Creativity and Transference
It's all connected, anyway.
Lately, I have been obsessed with how great artists and innovators create; the processes and influences involved.
It is messy, it is complex, but it is delicate. Every single pixel, note, component needs to fit—be essential. This is why it isn't easy.
It isn’t easy to play with that sort of complexity, hold it all, and distill it simply. So, people attribute this sort of genius to silly (ineffectual) things like talent or intuition. Most of the time, intuition is just a trove of heuristics that you gather after a long trail of “doings.” And, pun intended, there is no shortcut for that.

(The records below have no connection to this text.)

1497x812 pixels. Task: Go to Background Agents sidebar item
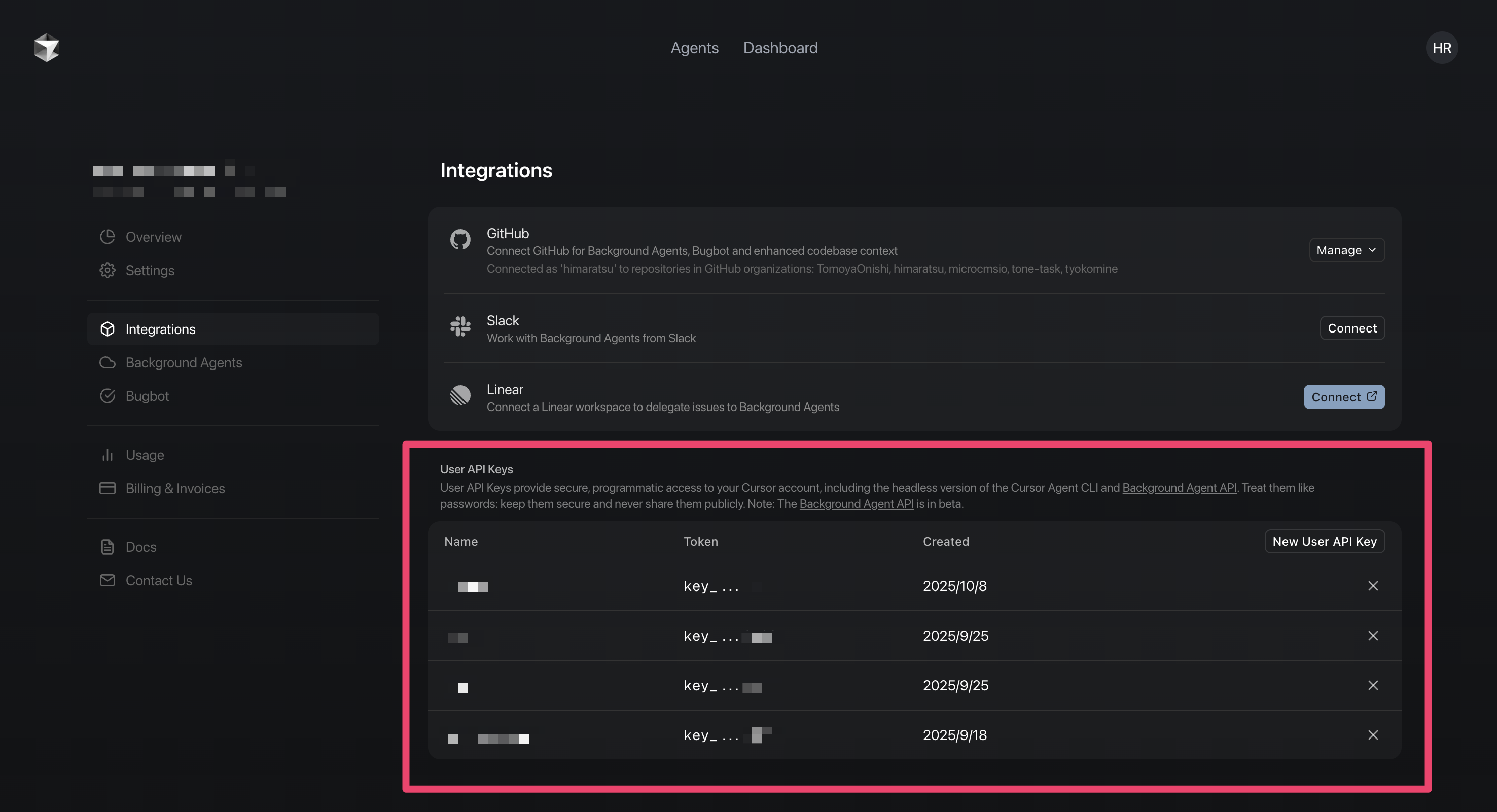(x=184, y=362)
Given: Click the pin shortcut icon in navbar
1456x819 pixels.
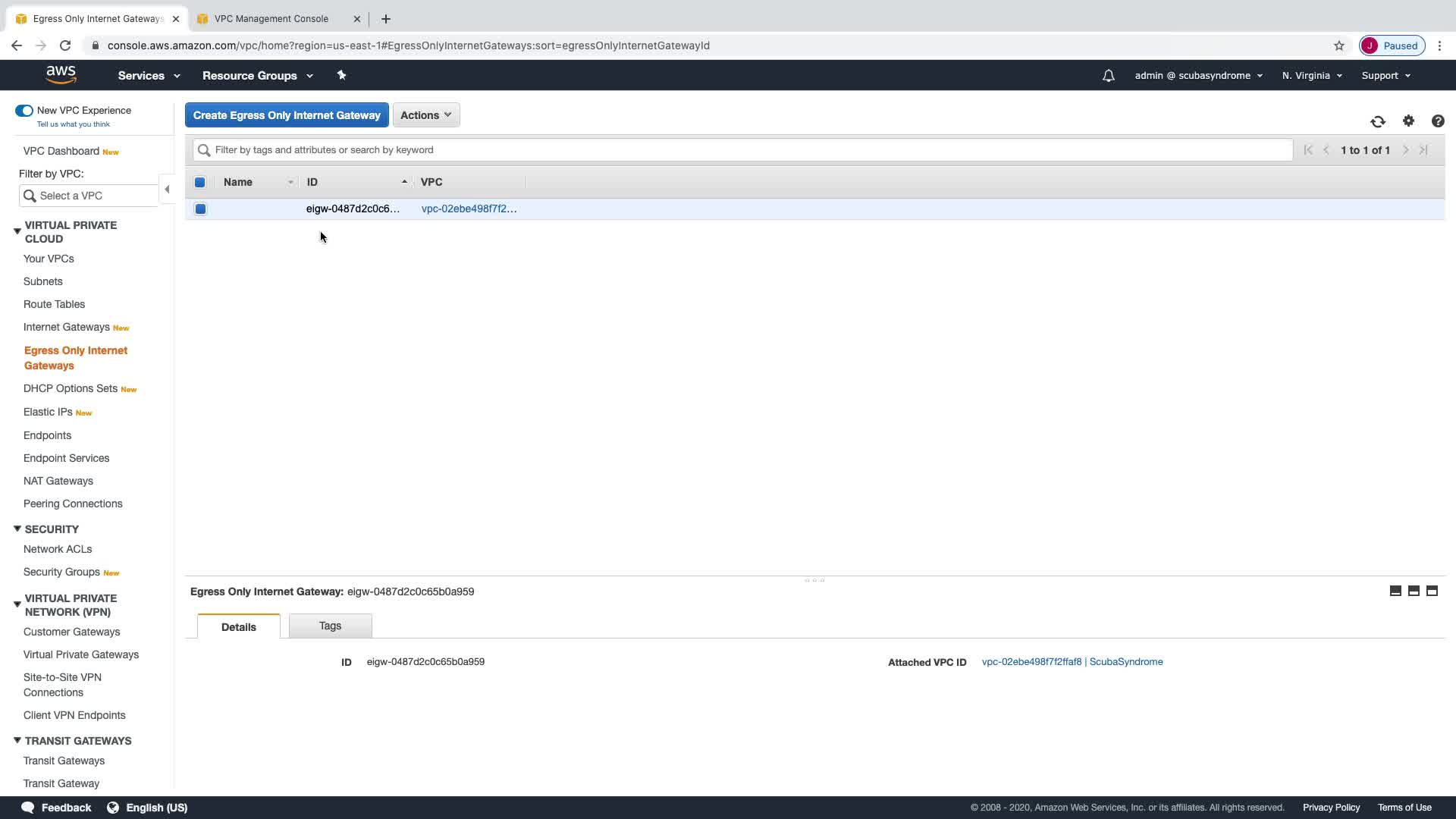Looking at the screenshot, I should pyautogui.click(x=341, y=75).
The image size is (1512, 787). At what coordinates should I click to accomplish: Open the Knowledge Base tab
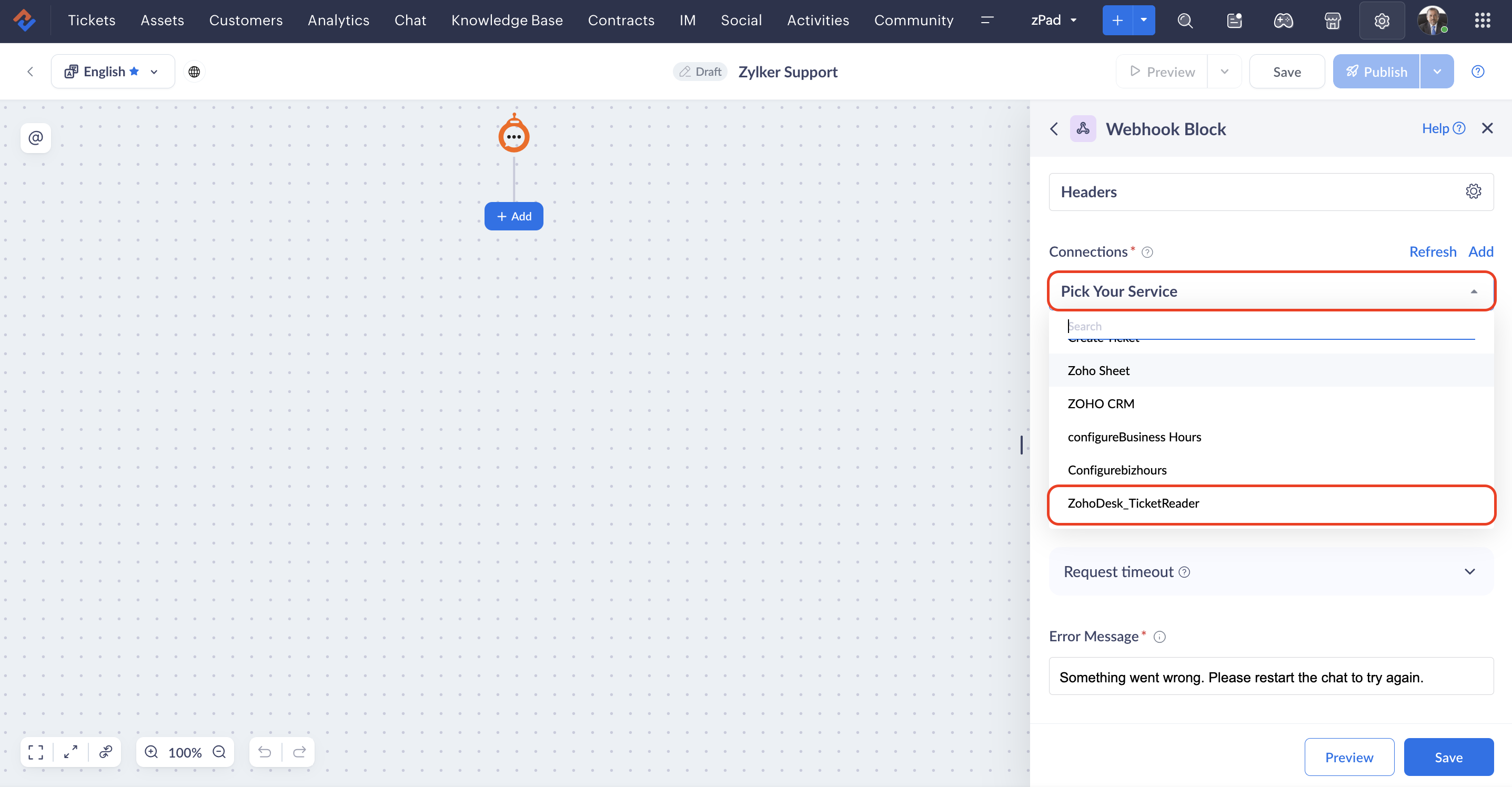click(x=507, y=21)
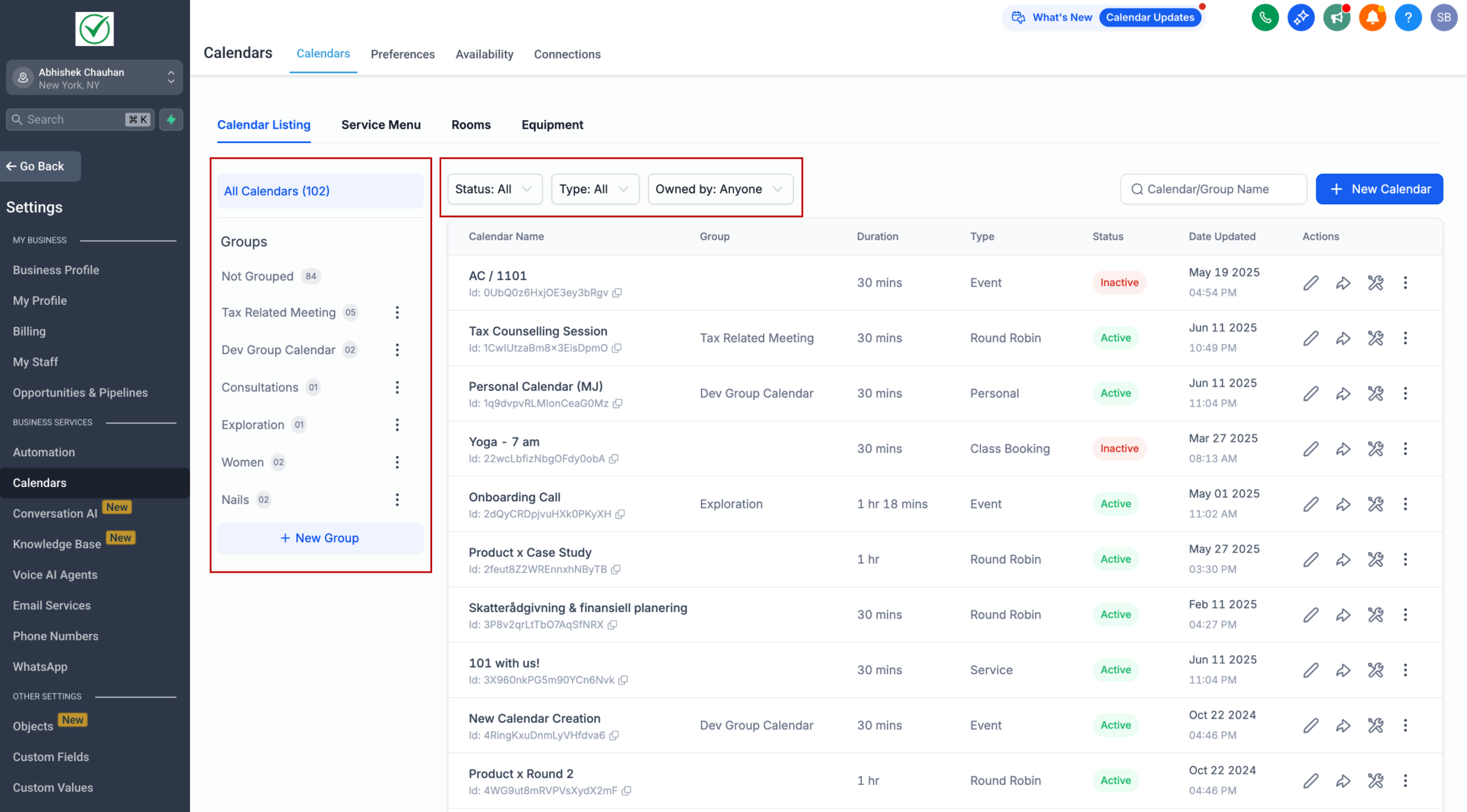The image size is (1467, 812).
Task: Open the Status: All filter dropdown
Action: 494,189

You will need to do the work.
You will need to log your long trail of doings.
"Magic is just someone spending more time on something than anyone else might reasonably expect." — Raymond Teller
Creativity is exactly what it reads as; the act of creation. To create is to make something from nothing or transmute it from a different thing—to birth effort. At this level, I believe the rules are the same; that there is an uninterrupted thread that connects every creative field. The methods and tools might slightly differ but, the process is similar.
I also believe that every person exists to be creative. We don’t all have to be musicians, artists, or chefs. Yet, being creative is just as much of what it means to be alive.
“And as for you, be fruitful [...]” — Gen 9:7
If people have it in their nature to create, and the act of creation is intersectional regardless of end results, then it should be a helpful axiom that “creative learnings” can be transferred from one creative activity to another. In fact, this transference of sorts makes Design, at once, unitary and diverse.
So, learn about (and exert yourself in) the areas that interest you; motion design, game design, industrial design, African history, classical philosophy — the opportunities are endless. Life-long learning will guide you and hopefully humble you.
Being a designer asks that you comfortably wield complex issues, systems, processes, and perspectives. This fluidity needs to be sustained, and we cannot do this if we keep setting boundaries on what a designer can and cannot learn to design.
When we nurture the compounding of diverse ideas by carefully connecting unlikely dots, we are practicing creative transference. This cross-connection is just as important as the isolated ideas themselves—sometimes even more.
Why is this important?
Maybe consider that the most valuable innovations have come about from the unlikely transference of ideas between two or more unrelated fields or industries throughout history.
Also, to paraphrase Frank Chimero, design is an unending battle for beauty, simplicity, usefulness, and balance. If not, the world may devolve into an ugly, complicated, unbalanced, and inconsistent place. Whatever it takes for us to achieve this, I think it is safe to say that there should be little limits on what we need to do and even lesser limits on what we need to learn to do them.
Design is many; design is one. And this is a designer’s life.